So we repeat this month our advice to cut rates but with the added emphasis that the cut needs to be bigger because the later the adjustment comes, the bigger it will have to be. Interest rate reductions are necessary for a series of reasons. The most important, in our eyes, are:-
(i) The economy is slowing substantially. Company profitability has fallen heavily and is far too low. Investment is falling fast. Unemployment will soon be rising. The economy needs a stimulus. Tax reductions are not possible. Credit is over-extended. Interest rate reductions are the only stimulus available.
(ii) The pound, though it has come down slightly, is still substantially overvalued. Interest rate reductions are the only available way of encouraging it down and giving a signal to markets that the Government and the Bank want sterling lower. Instead we have a series of suggestions that rates can go no lower and that they will begin to go up next year. They won`t. It is a mistake to give such signals to markets. The pound will eventually fall heavily to bring the exchange rate into line with economic realities. You need to be in control of the situation by encouraging a more gradual adjustment rather than compounding the problem in the way you are.
(iii) Inflation is substantially below target and unlikely to rise. Indeed, the fears lie the other way being that a deflation is possible. There is a margin for reductions which it would be irresponsible not to use. Why should risk in the MPC always err on the side of excessive discipline rather than growth? “When in doubt deflate” is not a reasonable maxim to steer by in a growth-starved economy.
(iv) British interest rates are higher than those of any of our competitors, Europe, the US, and Japan. There is no understandable reason for this, particularly when our exports and trade are suffering in competition with theirs. Both the pound and higher rates constitute a substantial competitive burden compared with them and need to be reduced. We have a responsibility to the world economy to bring rates down too.
(v) There is no threat of inflation. We live in a period when inflation is dead for practical purposes. Enormous attention has concentrated on house prices, not just for price rises but also because of the growing concern that the house price bubble will burst. Neither the rise in house prices nor a bursting bubble are your responsibility. It is wrong to lose sight of your role and importance in managing the whole economy by focussing on these issues so obsessively. You have become too preoccupied with the financial froth and bubble and not enough with the state of the real economy of production and selling in a competitive world where, apart from oil, our situation is worse than any competitor. House prices are not in the RPI. They do not directly impact on your inflation target. If the rise needs to be checked only government can do it and there is no reason why the Bank should step into the breach.
(vi) What makes it your responsibility? Lower interest rates are not going to stoke further house price inflation in any substantial way, though they do make that which has already happened easier to cope with. If the bubble bursts then lower rates will be essential anyway. We cannot, therefore, see why high prices play such a substantial part in your deliberations, and even more in public discussion of your role. The same is true of consumer demand. It`s not your responsibility to manage it, be preoccupied with it or even damp it. Only government with its fiscal weapons can do that.

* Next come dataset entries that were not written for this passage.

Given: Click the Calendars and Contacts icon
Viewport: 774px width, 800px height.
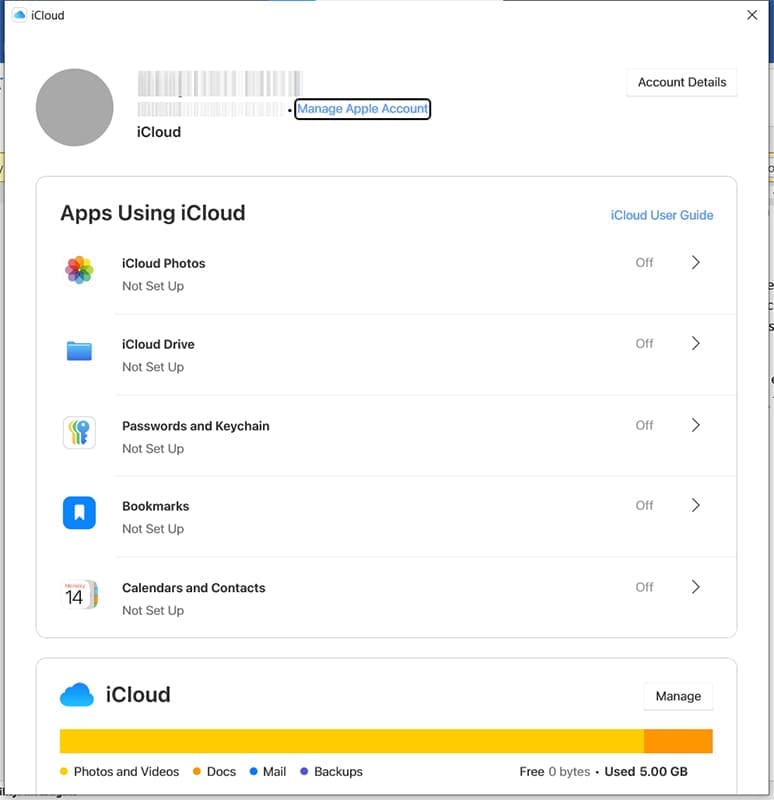Looking at the screenshot, I should [79, 594].

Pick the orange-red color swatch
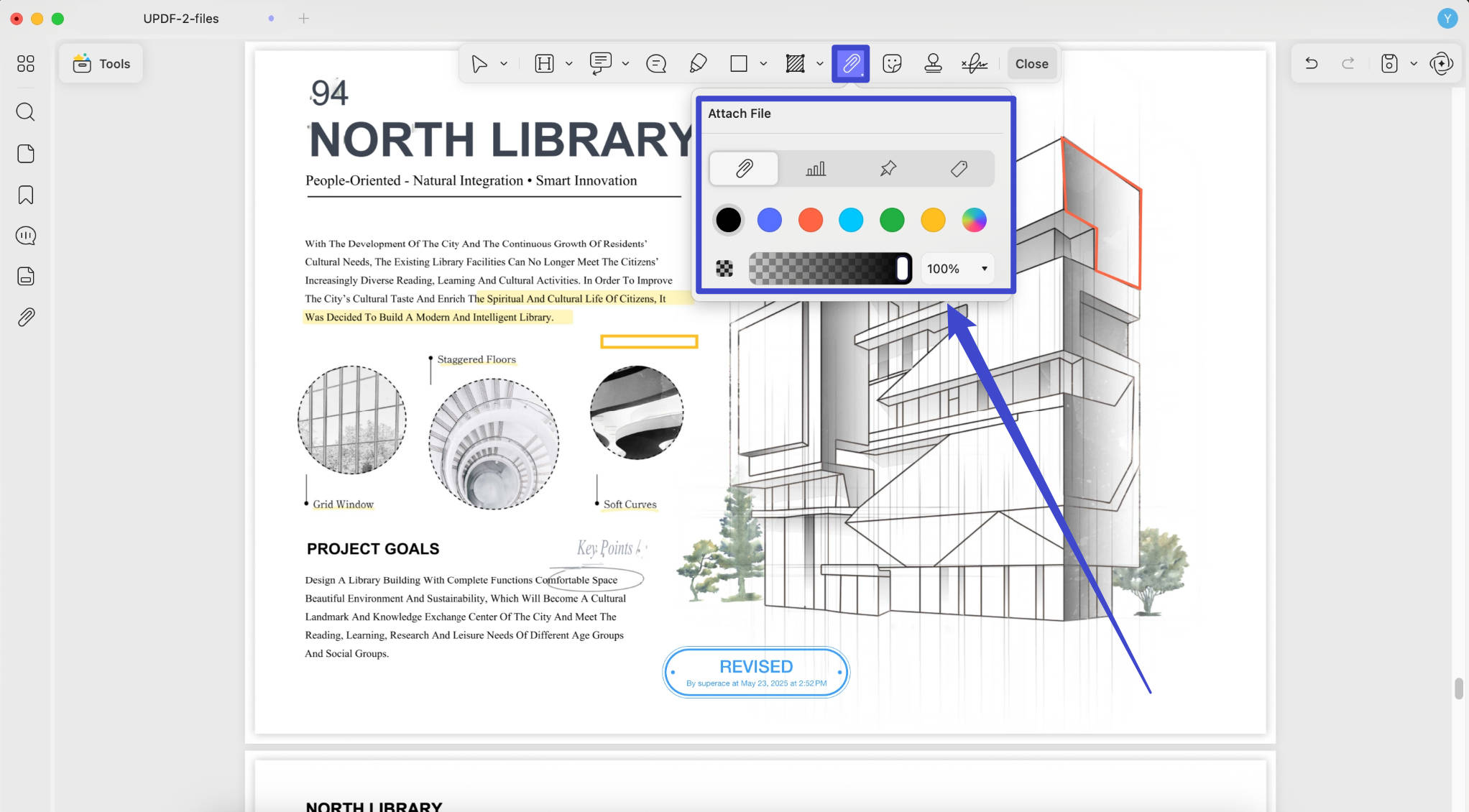click(810, 220)
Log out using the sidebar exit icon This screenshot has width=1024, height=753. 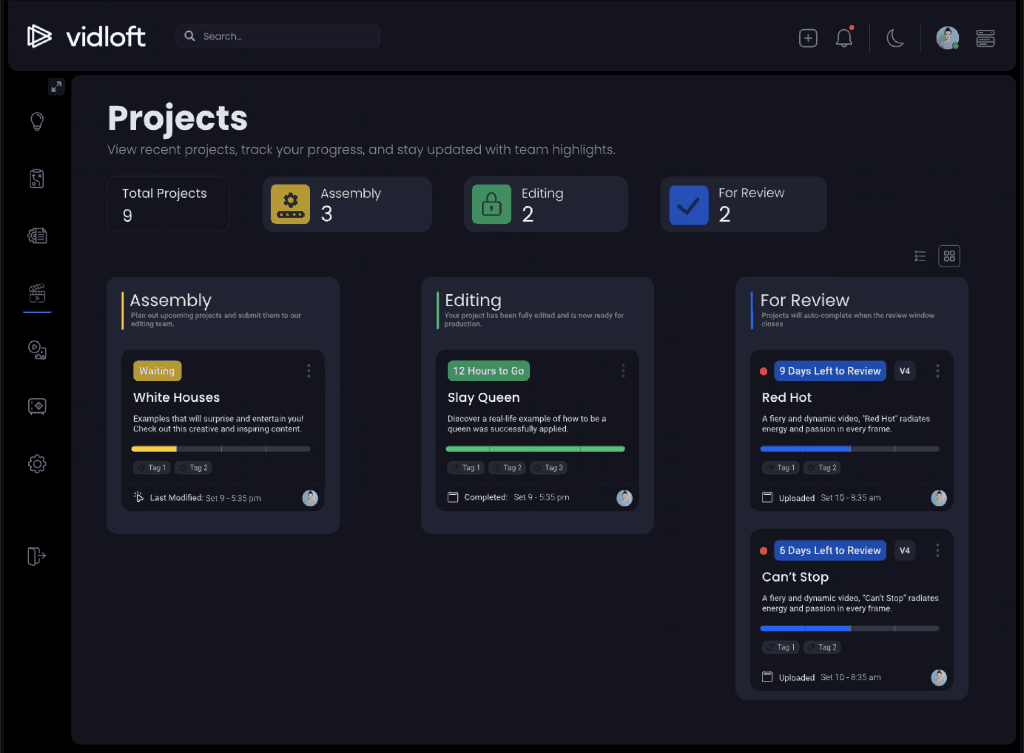click(36, 556)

Your basic target is to keep inflation around 2.5%. You have failed to achieve this. Inflation has always been lower and has never shown any sign of breaking through the 2.5% barrier, though there have been indications that you might have to report failure to the Chancellor because it was substantially lower, indicating how deflationary your management has been. In this period of low inflation your elaborate attempts to manage inflation by continuous marginal shifts in interest rates followed by long periods of unimaginative clinging to a high rate are equally unimportant. Whatever you do, inflation is not going to be a problem.
That means that you should really have paid and be paying more attention to the rest of your rubric, particularly the health of the whole economy. Here neither the Bank nor the Government have been particularly successful. The economy has become seriously overbalanced to Finance and against production. Manufacturing is in its third big wind down and production is falling. More and more of it is being transferred overseas – indeed when call centres, the ultimate form of cheap white-collar exploitation, go overseas to be more profitable, the time has come to ask serious questions. Investment is abysmal, productivity is lagging badly, exports are flagging, the trade deficit gaping. In short, it is just not profitable to produce here.
This produces a continuous complaint from all sections of manufacturing, particularly engineering and motor car production. It leads some car manufacturers, more anxious than intelligent to call, misguidedly, for euro entry. This shows that they don`t understand the role of the exchange rate in converting our costs into prices in foreign currency on foreign markets. It naively assumes that we can lock into the euro with no ill effects, at this overvalued rate, when in fact it will lock us in forever at a high cost level and make this country unprofitable long term. The ignorance is appalling but the fact that it is voiced so long and loud shows how serious the problem is, even if the voices mistake its cause.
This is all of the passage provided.